What are the other causes of cough? If the cough is more prolonged and an infection seems unlikely, then other causes may be sought. In infants, structural problems may be causing the cough. Toddlers may have swallowed an object or “foreign body”. Older children may have hay fever or a chronic runny nose with itch causing their cough or they may have more of a habit cough, which usually disappears during sleep. Sometimes the cough may need prolonged courses of antibiotics. In most of these cases, depending on the severity and complexity, expert assessment is needed for further investigations and treatment.
What about over-the-counter cough medicines?
Over-the-counter cough mixtures and decongestants from the chemist or supermarket have not been shown to have any positive effect on reducing the symptoms of cough, or reducing the length of time a child is sick with the viral or bacterial infection causing the cough.
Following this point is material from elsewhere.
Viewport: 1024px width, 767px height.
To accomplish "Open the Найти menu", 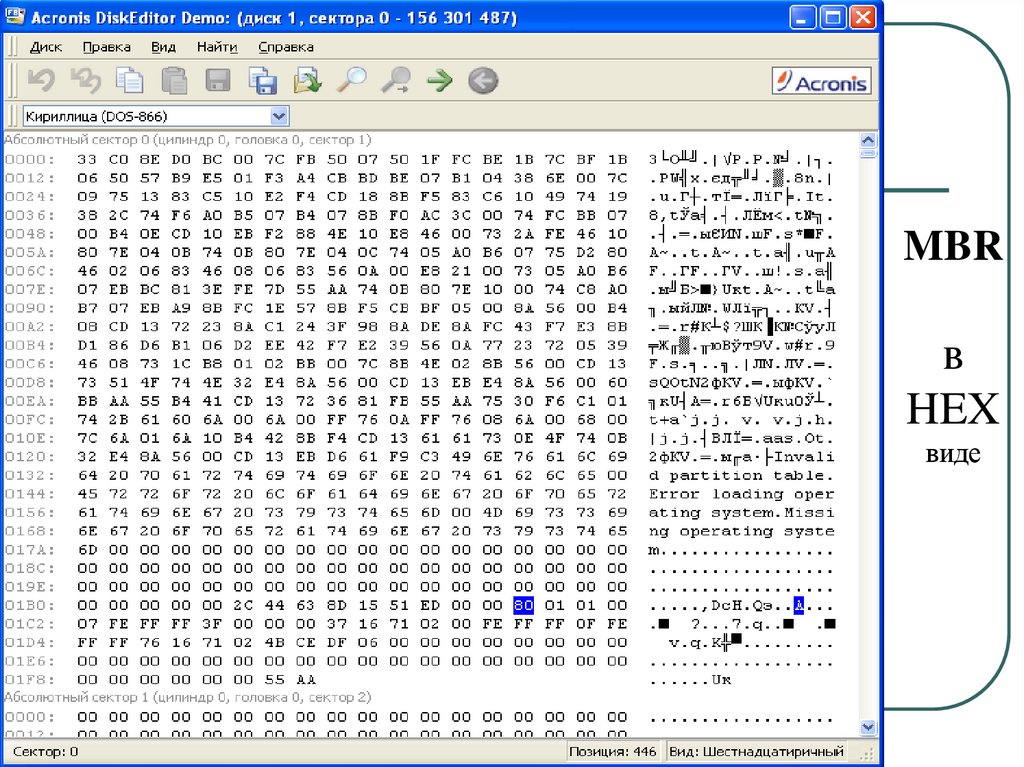I will (x=217, y=47).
Sometimes these medicines can do more harm than good, especially if recommended dosages are not followed or the use delays the time it takes to seek proper medical care.
So, as you can see, there are a myriad of causes and ways that cough can present in children. By understanding a bit more about the nature of your child’s cough, you may able to determine what the cause is and what to do next. Just remember, viral infections are still the most common cause!
If you are worried about your child’s cough, then see your GP. If it is more complicated, your child may need a referral to a paediatrician or respiratory physician to tease out what is going on. If your child is acutely unwell, please seek medical care more urgently by going to a hospital emergency department or calling 000 for an ambulance.